* **WHAT IS EXPECTED**:
All lines of the material should be given again exactly.

---+---

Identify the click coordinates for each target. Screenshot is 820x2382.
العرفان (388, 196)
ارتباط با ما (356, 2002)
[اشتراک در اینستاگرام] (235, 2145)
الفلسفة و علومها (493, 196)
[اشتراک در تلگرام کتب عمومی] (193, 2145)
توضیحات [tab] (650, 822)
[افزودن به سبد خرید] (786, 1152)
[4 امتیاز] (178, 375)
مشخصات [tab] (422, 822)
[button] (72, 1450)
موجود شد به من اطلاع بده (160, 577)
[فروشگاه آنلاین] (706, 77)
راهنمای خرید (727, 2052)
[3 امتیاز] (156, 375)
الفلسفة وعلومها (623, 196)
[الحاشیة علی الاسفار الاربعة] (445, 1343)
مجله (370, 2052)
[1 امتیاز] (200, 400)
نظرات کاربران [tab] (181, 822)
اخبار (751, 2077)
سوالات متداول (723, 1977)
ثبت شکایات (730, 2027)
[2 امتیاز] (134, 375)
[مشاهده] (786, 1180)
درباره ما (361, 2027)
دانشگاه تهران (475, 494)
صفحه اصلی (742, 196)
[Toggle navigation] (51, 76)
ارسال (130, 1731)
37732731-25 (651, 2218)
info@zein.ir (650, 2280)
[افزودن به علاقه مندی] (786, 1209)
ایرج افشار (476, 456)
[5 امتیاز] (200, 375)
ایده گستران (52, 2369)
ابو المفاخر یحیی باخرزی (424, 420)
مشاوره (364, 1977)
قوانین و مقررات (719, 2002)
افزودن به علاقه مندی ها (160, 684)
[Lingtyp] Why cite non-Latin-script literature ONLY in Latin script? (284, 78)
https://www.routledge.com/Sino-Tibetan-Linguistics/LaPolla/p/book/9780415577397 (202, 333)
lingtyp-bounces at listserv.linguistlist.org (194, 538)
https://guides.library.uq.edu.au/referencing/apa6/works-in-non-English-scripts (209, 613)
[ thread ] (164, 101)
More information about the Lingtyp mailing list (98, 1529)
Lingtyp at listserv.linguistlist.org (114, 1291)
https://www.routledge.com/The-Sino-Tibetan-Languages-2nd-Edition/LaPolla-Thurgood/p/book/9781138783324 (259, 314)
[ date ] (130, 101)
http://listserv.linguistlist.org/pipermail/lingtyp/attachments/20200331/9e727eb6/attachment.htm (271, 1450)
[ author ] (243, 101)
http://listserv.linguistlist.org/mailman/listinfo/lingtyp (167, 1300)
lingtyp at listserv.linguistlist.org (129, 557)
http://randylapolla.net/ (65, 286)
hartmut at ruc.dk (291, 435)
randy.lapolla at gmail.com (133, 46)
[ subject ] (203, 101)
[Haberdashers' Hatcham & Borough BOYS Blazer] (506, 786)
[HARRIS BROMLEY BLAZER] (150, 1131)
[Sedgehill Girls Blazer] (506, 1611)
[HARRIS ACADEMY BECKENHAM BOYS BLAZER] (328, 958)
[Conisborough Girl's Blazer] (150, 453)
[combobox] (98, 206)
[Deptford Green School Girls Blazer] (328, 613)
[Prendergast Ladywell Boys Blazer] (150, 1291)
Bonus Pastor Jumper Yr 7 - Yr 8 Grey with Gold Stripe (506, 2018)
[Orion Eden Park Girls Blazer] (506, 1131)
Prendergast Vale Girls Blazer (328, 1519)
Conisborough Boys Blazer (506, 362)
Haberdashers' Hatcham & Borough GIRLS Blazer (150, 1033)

---+---

* **ANSWER BOX**:
Identify the click coordinates for each target. Screenshot is 820x2382.
العرفان (388, 196)
ارتباط با ما (356, 2002)
[اشتراک در اینستاگرام] (235, 2145)
الفلسفة و علومها (493, 196)
[اشتراک در تلگرام کتب عمومی] (193, 2145)
توضیحات [tab] (650, 822)
[افزودن به سبد خرید] (786, 1152)
[4 امتیاز] (178, 375)
مشخصات [tab] (422, 822)
[button] (72, 1450)
موجود شد به من اطلاع بده (160, 577)
[فروشگاه آنلاین] (706, 77)
راهنمای خرید (727, 2052)
[3 امتیاز] (156, 375)
الفلسفة وعلومها (623, 196)
[الحاشیة علی الاسفار الاربعة] (445, 1343)
مجله (370, 2052)
[1 امتیاز] (200, 400)
نظرات کاربران [tab] (181, 822)
اخبار (751, 2077)
سوالات متداول (723, 1977)
ثبت شکایات (730, 2027)
[2 امتیاز] (134, 375)
[مشاهده] (786, 1180)
درباره ما (361, 2027)
دانشگاه تهران (475, 494)
صفحه اصلی (742, 196)
[Toggle navigation] (51, 76)
ارسال (130, 1731)
37732731-25 (651, 2218)
info@zein.ir (650, 2280)
[افزودن به علاقه مندی] (786, 1209)
ایرج افشار (476, 456)
[5 امتیاز] (200, 375)
ایده گستران (52, 2369)
ابو المفاخر یحیی باخرزی (424, 420)
مشاوره (364, 1977)
قوانین و مقررات (719, 2002)
افزودن به علاقه مندی ها (160, 684)
[Lingtyp] Why cite non-Latin-script literature ONLY in Latin script? (284, 78)
https://www.routledge.com/Sino-Tibetan-Linguistics/LaPolla/p/book/9780415577397 (202, 333)
lingtyp-bounces at listserv.linguistlist.org (194, 538)
https://guides.library.uq.edu.au/referencing/apa6/works-in-non-English-scripts (209, 613)
[ thread ] (164, 101)
More information about the Lingtyp mailing list (98, 1529)
Lingtyp at listserv.linguistlist.org (114, 1291)
https://www.routledge.com/The-Sino-Tibetan-Languages-2nd-Edition/LaPolla-Thurgood/p/book/9781138783324 (259, 314)
[ date ] (130, 101)
http://listserv.linguistlist.org/pipermail/lingtyp/attachments/20200331/9e727eb6/attachment.htm (271, 1450)
[ author ] (243, 101)
http://listserv.linguistlist.org/mailman/listinfo/lingtyp (167, 1300)
lingtyp at listserv.linguistlist.org (129, 557)
http://randylapolla.net/ (65, 286)
hartmut at ruc.dk (291, 435)
randy.lapolla at gmail.com (133, 46)
[ subject ] (203, 101)
[Haberdashers' Hatcham & Borough BOYS Blazer] (506, 786)
[HARRIS BROMLEY BLAZER] (150, 1131)
[Sedgehill Girls Blazer] (506, 1611)
[HARRIS ACADEMY BECKENHAM BOYS BLAZER] (328, 958)
[Conisborough Girl's Blazer] (150, 453)
[combobox] (98, 206)
[Deptford Green School Girls Blazer] (328, 613)
[Prendergast Ladywell Boys Blazer] (150, 1291)
Bonus Pastor Jumper Yr 7 - Yr 8 Grey with Gold Stripe (506, 2018)
[Orion Eden Park Girls Blazer] (506, 1131)
Prendergast Vale Girls Blazer (328, 1519)
Conisborough Boys Blazer (506, 362)
Haberdashers' Hatcham & Borough GIRLS Blazer (150, 1033)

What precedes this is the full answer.